Sluggish downstream purchases cap upward potential: Industrial and city gas buyers defer large-scale restocking amid the off-season, as pricey imported LNG lacks economic appeal. Traders stay risk-averse and only source small spot lots as needed. With no fundamental demand to justify hikes, most terminals adopt controlled cargo release to stabilize prices with minor fine-tuning on select deals, forming a split market: falling domestic prices versus steady imported LNG quotes.
IV. Market Summary
Domestic LNG (mainly Northwest & North China): Holiday and rainy season hit demand → inventory buildup → proactive price cuts; rising feedgas costs shore up margins → low-priced cargoes stage mild recovery; overall weak volatile performance with divergent regional moves.
Coastal imported LNG: High import costs underpin floor prices while insufficient end-demand restricts upside; quotations hold steady in narrow weak consolidation.
Whole-market feature: Demand caps maximum upside while production costs define downside bottom; lacking catalysts for one-sided surges or crashes, prices fluctuate within established ranges.
V. Short-Term Market Outlook
Downside Restraints
Higher finalized feedgas auction costs plus shrinking domestic supply from facility maintenance rule out drastic plunges for domestic LNG and put an end to cliff-style markdowns; low-priced cargo retains limited upside correction potential.
Upside Restraints
Logistics gradually resume post-Corban Festival yet nationwide lingering rainfall delays meaningful recovery in vehicle fuel consumption.

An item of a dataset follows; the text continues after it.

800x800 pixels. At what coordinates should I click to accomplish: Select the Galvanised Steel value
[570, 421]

The traditional off-season lasts through mid-to-late June; industrial operating rates see no concentrated improvement, end-users remain resistant to expensive LNG, and absent large-scale restocking activity removes fundamentals for a sustained uptrend.
Expected Performance by Supply Source
Domestic liquefied output: Range-bound consolidation; low-cost cargo inches up while high-priced supply stays pressured by excess inventory, with daily price swings mostly RMB 30–70 per metric ton.
Coastal imported LNG: Terminals will stick to steady pricing backed by high import costs pending notable corrections in international spot prices, confined to narrow volatility.